## What is being asked
In the listing below, lines with the string "will" are to be counted; the number is the entire reply.

————

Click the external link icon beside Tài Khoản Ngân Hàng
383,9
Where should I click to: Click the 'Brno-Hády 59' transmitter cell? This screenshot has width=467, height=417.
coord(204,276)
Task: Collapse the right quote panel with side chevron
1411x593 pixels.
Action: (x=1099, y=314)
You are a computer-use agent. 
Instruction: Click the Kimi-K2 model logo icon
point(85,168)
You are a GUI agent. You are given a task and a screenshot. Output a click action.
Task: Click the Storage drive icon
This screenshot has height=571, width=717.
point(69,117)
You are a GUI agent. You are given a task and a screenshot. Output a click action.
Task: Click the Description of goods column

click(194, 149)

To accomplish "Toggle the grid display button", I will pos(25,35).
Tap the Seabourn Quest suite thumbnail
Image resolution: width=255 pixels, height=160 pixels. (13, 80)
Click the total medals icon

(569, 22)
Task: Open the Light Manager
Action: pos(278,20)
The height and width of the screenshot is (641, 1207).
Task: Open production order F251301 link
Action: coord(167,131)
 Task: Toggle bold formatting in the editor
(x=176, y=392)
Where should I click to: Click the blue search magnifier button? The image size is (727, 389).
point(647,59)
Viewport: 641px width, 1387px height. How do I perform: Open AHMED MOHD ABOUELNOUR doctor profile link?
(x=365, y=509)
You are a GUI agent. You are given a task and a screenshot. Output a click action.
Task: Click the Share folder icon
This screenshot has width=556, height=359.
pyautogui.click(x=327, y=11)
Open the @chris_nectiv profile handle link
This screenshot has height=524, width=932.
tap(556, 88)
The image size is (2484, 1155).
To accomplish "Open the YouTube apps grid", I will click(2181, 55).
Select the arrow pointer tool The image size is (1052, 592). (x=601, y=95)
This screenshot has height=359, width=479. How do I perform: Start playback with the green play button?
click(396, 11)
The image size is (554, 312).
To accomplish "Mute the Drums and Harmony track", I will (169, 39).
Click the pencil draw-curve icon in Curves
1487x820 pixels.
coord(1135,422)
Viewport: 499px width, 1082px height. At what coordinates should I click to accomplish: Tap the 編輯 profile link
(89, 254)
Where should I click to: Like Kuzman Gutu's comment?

————

## Result of the task
3